Kmeans clustering grasshopper

Hey everyone, I have three branches of points and I would like to split them into three groups, each group representing one branch, with KMeans clustering.

I’ve tried to do this in GHpython (with chatgpt’s help), but it doesn’t seem to give me the right clusters.

import random
from math import sqrt

Helper function to calculate Euclidean distance

def distance(p1, p2):
“”“Calculate Euclidean distance between two 3D points.”“”
return sqrt((p1[0] - p2[0])**2 + (p1[1] - p2[1])**2 + (p1[2] - p2[2])**2)

K-means++ initialization to pick initial centroids

def initialize_centroids_kmeans_pp(points, num_clusters):
“”“Initialize centroids using K-means++ to improve initial clustering.”“”
centroids =
centroids.append(random.choice(points)) # Randomly pick the first centroid
print(centroids)

for _ in range(1, num_clusters):
    distances = []
    for p in points:
        # Calculate the minimum distance to the closest existing centroid
        min_distance = min([distance(p, c) for c in centroids])
        distances.append(min_distance**2)  # Square the distance for probability
    
    # Select a new centroid based on weighted probabilities
    total_distance = sum(distances)
    prob_distribution = [d / total_distance for d in distances]
    
    rand_value = random.random() * total_distance
    cumulative = 0.0
    for i, prob in enumerate(prob_distribution):
        cumulative += prob * total_distance
        if cumulative >= rand_value:
            centroids.append(points[i])
            break

return centroids

K-means algorithm with K-means++ initialization

def k_means(points, num_clusters, max_iterations=100):
“”“K-means clustering algorithm with K-means++ initialization.”“”
num_clusters = int(num_clusters) # Ensure num_clusters is an integer

# Initialize centroids using K-means++
centroids = initialize_centroids_kmeans_pp(points, num_clusters)
clusters = [[] for _ in range(num_clusters)]

for _ in range(max_iterations):
    # Step 1: Assign points to the nearest centroid
    clusters = [[] for _ in range(num_clusters)]
    for i, p in enumerate(points):
        distances = [distance(p, c) for c in centroids]
        cluster_idx = distances.index(min(distances))
        clusters[cluster_idx].append(i)
    
    # Step 2: Update centroids as the mean of their clusters
    new_centroids = []
    for cluster in clusters:
        if cluster:
            cluster_points = [points[i] for i in cluster]
            new_centroid = tuple(sum(c) / len(c) for c in zip(*cluster_points))
            new_centroids.append(new_centroid)
        else:
            # If a cluster is empty, keep the previous centroid
            new_centroids.append(centroids[clusters.index(cluster)])
    
    # Stop if centroids do not change
    if new_centroids == centroids:
        break
    centroids = new_centroids

return clusters, centroids

Ensure inputs are lists of numbers

if not isinstance(x, list) or not isinstance(y, list) or not isinstance(z, list):
raise ValueError(“Inputs x, y, and z must be lists of numbers.”)

Combine x, y, z inputs into a list of points

points = [(x[i], y[i], z[i]) for i in range(len(x))]

Ensure k is an integer

k = int(k)

Perform K-means clustering

clusters, centroids = k_means(points, k)

Outputs

a = clusters # Clustered point indices
b = centroids # Centroid coordinates
print(“Final Clusters:”, clusters)
print(“Final Centroids:”, centroids)
print(“x-values:”, x)
print(“y-values:”,y)
print(“z-values:”,z)

Hello
not sure Kmean clustering is useful here.
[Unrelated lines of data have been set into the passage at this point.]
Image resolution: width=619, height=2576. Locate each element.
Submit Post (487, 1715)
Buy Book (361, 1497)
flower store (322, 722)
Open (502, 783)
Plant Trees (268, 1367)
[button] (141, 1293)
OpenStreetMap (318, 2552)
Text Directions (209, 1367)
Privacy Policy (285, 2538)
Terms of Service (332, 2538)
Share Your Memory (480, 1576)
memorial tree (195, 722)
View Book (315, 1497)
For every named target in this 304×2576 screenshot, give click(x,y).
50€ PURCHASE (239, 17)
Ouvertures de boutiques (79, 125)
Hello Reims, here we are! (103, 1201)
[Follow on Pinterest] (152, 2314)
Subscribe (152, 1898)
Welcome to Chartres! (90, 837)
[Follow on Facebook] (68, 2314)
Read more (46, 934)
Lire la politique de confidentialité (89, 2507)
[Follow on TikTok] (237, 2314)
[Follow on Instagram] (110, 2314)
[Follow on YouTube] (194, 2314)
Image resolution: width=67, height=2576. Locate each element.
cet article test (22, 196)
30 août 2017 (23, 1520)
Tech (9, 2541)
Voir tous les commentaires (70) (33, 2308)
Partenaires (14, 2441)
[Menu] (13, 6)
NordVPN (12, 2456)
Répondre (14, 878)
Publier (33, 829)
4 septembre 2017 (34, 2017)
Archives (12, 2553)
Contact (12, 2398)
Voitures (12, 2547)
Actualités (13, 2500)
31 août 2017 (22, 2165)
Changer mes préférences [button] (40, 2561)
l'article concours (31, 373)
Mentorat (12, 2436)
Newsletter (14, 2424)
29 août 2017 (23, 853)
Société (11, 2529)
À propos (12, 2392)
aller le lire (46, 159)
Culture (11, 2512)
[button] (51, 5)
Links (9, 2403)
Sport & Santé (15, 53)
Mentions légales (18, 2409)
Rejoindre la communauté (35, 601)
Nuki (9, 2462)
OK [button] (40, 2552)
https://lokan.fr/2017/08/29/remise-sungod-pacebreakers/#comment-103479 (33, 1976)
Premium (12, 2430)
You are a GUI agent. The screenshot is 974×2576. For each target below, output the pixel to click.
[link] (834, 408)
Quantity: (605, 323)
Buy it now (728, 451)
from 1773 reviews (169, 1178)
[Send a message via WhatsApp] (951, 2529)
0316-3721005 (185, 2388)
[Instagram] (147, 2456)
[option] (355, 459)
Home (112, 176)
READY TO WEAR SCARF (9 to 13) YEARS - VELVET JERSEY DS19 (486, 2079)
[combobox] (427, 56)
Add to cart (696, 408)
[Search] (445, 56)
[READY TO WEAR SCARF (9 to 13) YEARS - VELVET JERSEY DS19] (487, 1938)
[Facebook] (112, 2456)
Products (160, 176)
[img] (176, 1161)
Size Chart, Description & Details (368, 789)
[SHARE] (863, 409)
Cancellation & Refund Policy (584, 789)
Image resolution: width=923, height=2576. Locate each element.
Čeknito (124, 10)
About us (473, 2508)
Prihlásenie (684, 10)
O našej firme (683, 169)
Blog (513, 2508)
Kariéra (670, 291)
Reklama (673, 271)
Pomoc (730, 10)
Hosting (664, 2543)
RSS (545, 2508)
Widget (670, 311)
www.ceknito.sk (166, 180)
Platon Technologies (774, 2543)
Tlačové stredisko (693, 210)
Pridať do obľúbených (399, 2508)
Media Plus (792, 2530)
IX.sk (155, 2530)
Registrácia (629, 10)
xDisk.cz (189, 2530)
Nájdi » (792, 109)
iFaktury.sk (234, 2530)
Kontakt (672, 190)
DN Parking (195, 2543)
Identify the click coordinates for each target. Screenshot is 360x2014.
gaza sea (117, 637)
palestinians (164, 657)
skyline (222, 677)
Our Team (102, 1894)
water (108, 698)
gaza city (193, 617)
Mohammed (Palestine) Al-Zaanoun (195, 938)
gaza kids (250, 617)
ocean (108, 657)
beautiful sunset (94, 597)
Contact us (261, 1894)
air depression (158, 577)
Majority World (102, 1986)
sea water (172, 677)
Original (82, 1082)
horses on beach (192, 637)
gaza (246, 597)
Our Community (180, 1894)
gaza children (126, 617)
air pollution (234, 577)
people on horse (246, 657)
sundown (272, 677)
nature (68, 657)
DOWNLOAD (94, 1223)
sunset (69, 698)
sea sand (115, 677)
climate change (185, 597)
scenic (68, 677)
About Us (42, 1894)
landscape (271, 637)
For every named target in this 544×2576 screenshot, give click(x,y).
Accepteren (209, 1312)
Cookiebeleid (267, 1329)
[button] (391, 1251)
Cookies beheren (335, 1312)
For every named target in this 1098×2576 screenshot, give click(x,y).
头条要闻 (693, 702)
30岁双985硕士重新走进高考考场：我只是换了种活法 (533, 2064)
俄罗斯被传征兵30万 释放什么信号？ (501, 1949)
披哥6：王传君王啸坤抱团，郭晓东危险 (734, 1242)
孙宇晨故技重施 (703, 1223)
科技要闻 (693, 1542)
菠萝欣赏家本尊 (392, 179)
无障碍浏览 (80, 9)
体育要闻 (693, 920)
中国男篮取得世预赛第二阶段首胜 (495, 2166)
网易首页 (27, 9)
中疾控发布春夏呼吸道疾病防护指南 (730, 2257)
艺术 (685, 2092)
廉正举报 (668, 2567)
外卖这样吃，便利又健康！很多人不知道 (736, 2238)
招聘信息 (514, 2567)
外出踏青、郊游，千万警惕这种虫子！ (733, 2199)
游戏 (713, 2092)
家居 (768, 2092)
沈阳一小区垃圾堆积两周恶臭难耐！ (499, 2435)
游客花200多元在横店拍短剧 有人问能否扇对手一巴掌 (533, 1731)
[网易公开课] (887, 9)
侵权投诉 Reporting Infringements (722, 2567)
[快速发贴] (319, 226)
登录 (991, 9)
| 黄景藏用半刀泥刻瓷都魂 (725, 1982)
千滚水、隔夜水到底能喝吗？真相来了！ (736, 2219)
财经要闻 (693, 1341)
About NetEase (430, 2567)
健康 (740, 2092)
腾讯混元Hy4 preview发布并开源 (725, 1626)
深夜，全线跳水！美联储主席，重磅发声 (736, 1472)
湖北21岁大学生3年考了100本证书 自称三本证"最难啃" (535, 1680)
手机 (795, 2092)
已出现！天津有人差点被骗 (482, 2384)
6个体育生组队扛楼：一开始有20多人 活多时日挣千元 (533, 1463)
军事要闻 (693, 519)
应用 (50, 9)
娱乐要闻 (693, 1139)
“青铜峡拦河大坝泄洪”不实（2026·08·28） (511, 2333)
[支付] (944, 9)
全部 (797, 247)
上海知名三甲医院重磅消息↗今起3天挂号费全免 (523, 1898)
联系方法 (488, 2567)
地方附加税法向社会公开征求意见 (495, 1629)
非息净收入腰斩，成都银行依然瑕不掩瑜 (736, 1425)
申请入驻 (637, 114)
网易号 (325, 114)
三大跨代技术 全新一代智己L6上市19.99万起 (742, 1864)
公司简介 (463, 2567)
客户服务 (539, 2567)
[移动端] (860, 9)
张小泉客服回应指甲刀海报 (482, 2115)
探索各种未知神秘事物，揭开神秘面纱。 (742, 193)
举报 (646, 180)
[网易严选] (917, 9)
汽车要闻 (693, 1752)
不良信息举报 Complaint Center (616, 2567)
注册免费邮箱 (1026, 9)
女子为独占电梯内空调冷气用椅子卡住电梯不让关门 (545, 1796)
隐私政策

You can use Point Group is there is enough distance between groups.

KMean clustering is useful if all points are next to each others.

I have to do this for a lot of these branch types, so sometimes the distance between the points of the three branches will be much shorter as seen in the picture. So I’m looking to automate this process of splitting into three groups of points. My professor had recommended using KMeans.

OK, if you want some answer from your code it would be better to post it with some relevant data (the points). Also Chap GPT answer seems to not use a lot Rhino function. Distance between points already exists !

In the classic good-old KMeans yes. But you can add additional criteria (“towards” fuzzy CMeans).